If you can’t afford a large scratching post the reverse side of a piece of carpeting will also provide a good satisfyingly resistant texture for clawing. Since cats prefer scratching in a vertical position you can staple pieces of carpeting to a wall or post. Make certain the scratching surface will remain stationary whether it’s adhered to the floor or a wall.
So now you’ve got her scratching surface prepared, how do you get your cat to use its scratching post? Remember that an important part of scratching is the cat’s desire to mark her territory. A scratching post should be in an area that’s used by the family not hidden in a back corner. After a time you can move the post away to the periphery of the room. Initially, put the post where your cat goes to scratch, this may entail using more than one post as your cat may scratch in more than one place.
Second, encourage your cat to use her post with clever enticements like feeding her and playing with her by the post. Rub dried catnip leaves or powder into it and make all the associations with the scratching post pleasurable.

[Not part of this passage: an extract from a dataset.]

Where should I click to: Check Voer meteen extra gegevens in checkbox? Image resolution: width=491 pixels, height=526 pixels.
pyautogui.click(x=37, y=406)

Reward her with her favorite treat when she uses it, or have her chase a string or a toy around the post or attach toys to it which will result in her digging her claws into it. It’s also a good idea to put a post where the kitty sleeps because cats love to scratch in the morning and the middle of the night. If space permits, a post in every room is a cat’s delight but most importantly is the space in which you and your cat spend the most amount of time!
If your cat is reluctant to give up her old scratching areas at first you can cover the area with aluminum foil or double-sided tape as these surfaces don’t have a texture that feels good to scratch. You may also need to remove her scent from her old scratching grounds with a pet odor remover found at most pet supply stores. Cats do not like citrus odors so use lemon-scented sprays or essential oils to make her former scratching sites less agreeable to her.
That’s pretty much it folks. If all this seems a little too time-consuming just think of all the money you’ll save not replacing torn-up furniture! If that’s not motivating, I don’t know what is.